PERISTIWA KEBUDAYAAN, MERINDU TRADISI (Katarsis Januari)

Oleh: Syafruddin Muhtamar.                Penulis Buku: Masa Depan Warisan Luhur Kebudayaan Sulawesi Selatan

NusantaraInsight, Makassar — Sejarah manusia, sesungguhnya adalah peristiwa kebudayaan. Peristiwa yang timbul, sebagai wujud refleksi dari hazrat dan rasio manusia, akan masa depan. Peristiwa yang umum, kita kategorisasi sebagai kebudayaan.

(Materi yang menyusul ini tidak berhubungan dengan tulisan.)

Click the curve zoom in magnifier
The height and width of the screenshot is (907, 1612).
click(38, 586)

Peristiwa kebudayaan itu, merentang dari kaki waktu berpijak kini (modern/postmodern), hingga ke waktu lalu, yang ‘jauh’, bahkan mungkin telah hilang dalam benak ‘literatif’ publik. Terutama apa yang sering kita namai sebagai Tradisi, kebudayaan pra-modern. ‘Bayang-bayang’ Tradisi masih sering datang menggoda dalam labirin imaji kita, sebagai mimpi, yang mendesak minta perwujudan, di era hidup modern kita.

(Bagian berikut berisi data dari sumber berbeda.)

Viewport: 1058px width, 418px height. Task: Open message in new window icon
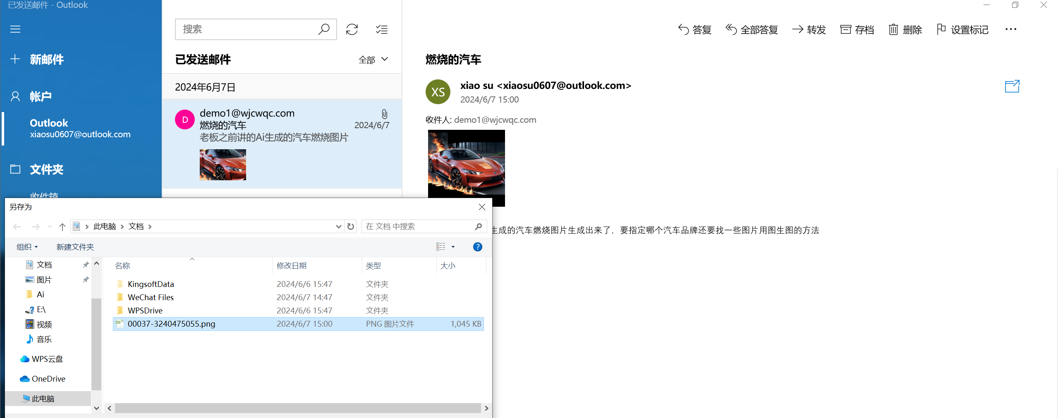[1012, 86]
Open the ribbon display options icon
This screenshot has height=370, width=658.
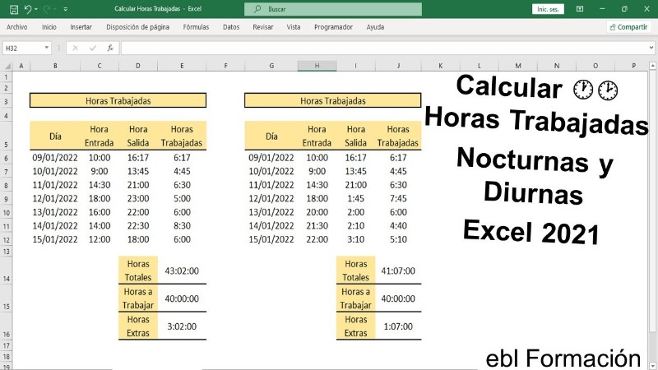point(580,9)
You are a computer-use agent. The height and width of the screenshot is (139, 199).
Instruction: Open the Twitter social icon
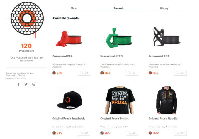pyautogui.click(x=26, y=84)
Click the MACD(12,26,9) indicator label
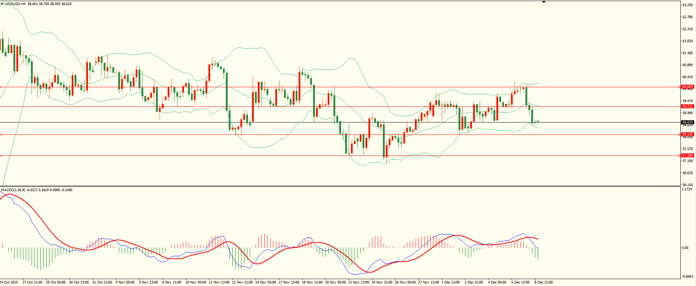Screen dimensions: 696x286 (13, 190)
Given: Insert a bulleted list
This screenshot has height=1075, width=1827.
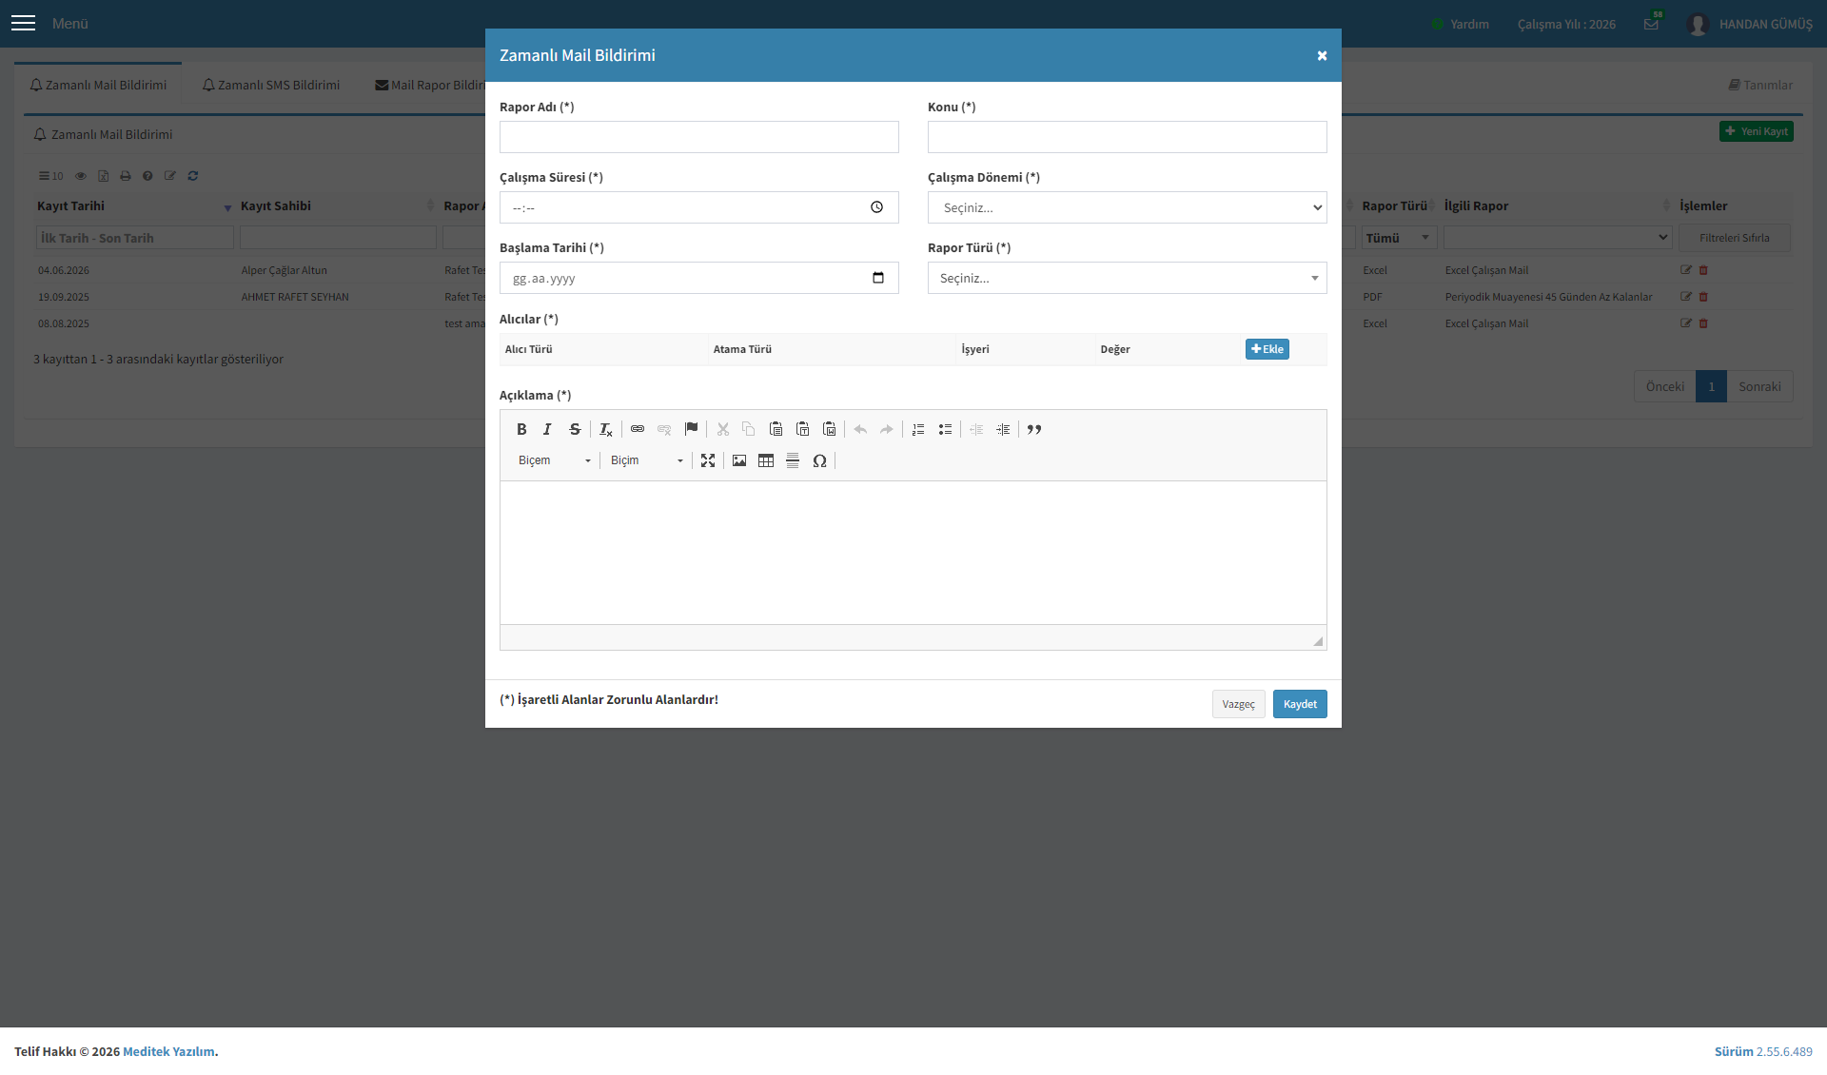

Bayangan kebudayaan Tradisional, menjadi obyek rindu, bagi rasio berkebudayaan kita, di tengah kehidupan berbasis sains dan teknologi mutakhir. Rindu akan ‘bayang Tradisi’ adalah implikasi kebudayaan modern, yang menyertai manusia, bukan hanya dalam mimpi indah, tetapi sekaligus mimpi buruk, dalam problem-problem fundamental. Yang manusia modern sendiri, ‘kelimpungan’ mengupayakan penyelesaiannya. Dari multi krisis yang menerpa kehidupan masyarakat modern: dari krisis kemanusiaan, alam, keamanan, kesehatan, ekonomi, politik, moral, krisis spiritual.

BACA JUGA:  Rivalku Sahabat Terbaikku

Modernisme, menggerus ‘hakikat’ kehidupan manusia dengan motif profannya. Sungguh-sungguh telah menggelisahkan ‘orientasi’ fitrah kemanusiaan kehidupan yang, bersifat Sakral. Karena itu, masyarakat manusia senantiasa tergelitik untuk merindui kembali ‘masa lalunya’, dalam kehidupan Tradisi. Sebab Tradisi sebagai kebudayaan, mengandung ‘daya goda’ sakramental. Tradisi memberi ruang penjelajahan resolusi esensial, terhadap problem-problem fundamental yang ditimbulkan oleh kecanggihan modernisme.

Karena itu, rangkaian peristiwa-peristiwa kebudayaan, kita produksi tanpa henti, demi kebudayaan Sakral itu. Bentuk-bentuk dan nilai ‘kehidupan lampau’, kita hadirkan dalam segmen kesenian, kesusastraan, talk-show, seminar dan keberagaman media-media bincang lainnya, baik formal maupun non formal. Dilakukan oleh pemerintah, organisasi masyarakat, maupun individual. Visinya sama: mengembalikan ‘identitas kebudayaan otentik masyarakat nusantara’.

Dan, produksi peristiwa itu, juga telah berjalan sepajang usia pemerintahan, dan masyarakat modern. Sejak republik ini didirikan, pertengahan abad 19.
Festival F8, Kongres Kebudayaan hingga DKSS, Sulawesi Selatan
Sulawesi Selatan (Sulsel), sebagai bagian administratif yurisdiksi RI, tidak luput dari upaya produktif, untuk menghidupkan ‘kembali’ kebudayaannya. Baik sebagai tanggungjawab konstitusional, maupun sebagai gerakan kewarganegaraan.
Adalah Makassar Internasional Eight Festival and Forum (MIEFF), populer dinamai Festival F8. Sebuah event ‘bercorak kebudayaan lokal’, menjadi peristiwa kebudayaan tahunan, yang diinisiasi pemerintah kota Makassar. Event-nya telah berlangsung 5 atau 6 kali, sejak dihelat pertamakali tahun 2016. Sebuah program ‘kreativitas dan kepariwisataan’ yang mengarak tema Tradisi, dan didesain dalam skala Internasional.